— Exercise task —
Duplicate every record line from the one containing "The width and height of the screenshot is (739, 613)." down to the one containing "[x=64, y=23]", both included, and nothing else.

— Records for the task —
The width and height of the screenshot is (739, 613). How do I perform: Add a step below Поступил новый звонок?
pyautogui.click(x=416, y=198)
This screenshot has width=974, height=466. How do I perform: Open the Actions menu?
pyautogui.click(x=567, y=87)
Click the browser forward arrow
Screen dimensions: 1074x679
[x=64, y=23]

---

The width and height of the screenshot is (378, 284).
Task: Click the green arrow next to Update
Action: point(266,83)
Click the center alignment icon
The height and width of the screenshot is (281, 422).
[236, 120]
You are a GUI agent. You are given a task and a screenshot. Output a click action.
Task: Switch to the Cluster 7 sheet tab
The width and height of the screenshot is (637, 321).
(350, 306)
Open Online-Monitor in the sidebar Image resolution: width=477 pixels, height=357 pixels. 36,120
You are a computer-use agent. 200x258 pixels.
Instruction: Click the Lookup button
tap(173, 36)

— Correct response —
The width and height of the screenshot is (739, 613). How do I perform: Add a step below Поступил новый звонок?
pyautogui.click(x=416, y=198)
This screenshot has width=974, height=466. How do I perform: Open the Actions menu?
pyautogui.click(x=567, y=87)
Click the browser forward arrow
Screen dimensions: 1074x679
[x=64, y=23]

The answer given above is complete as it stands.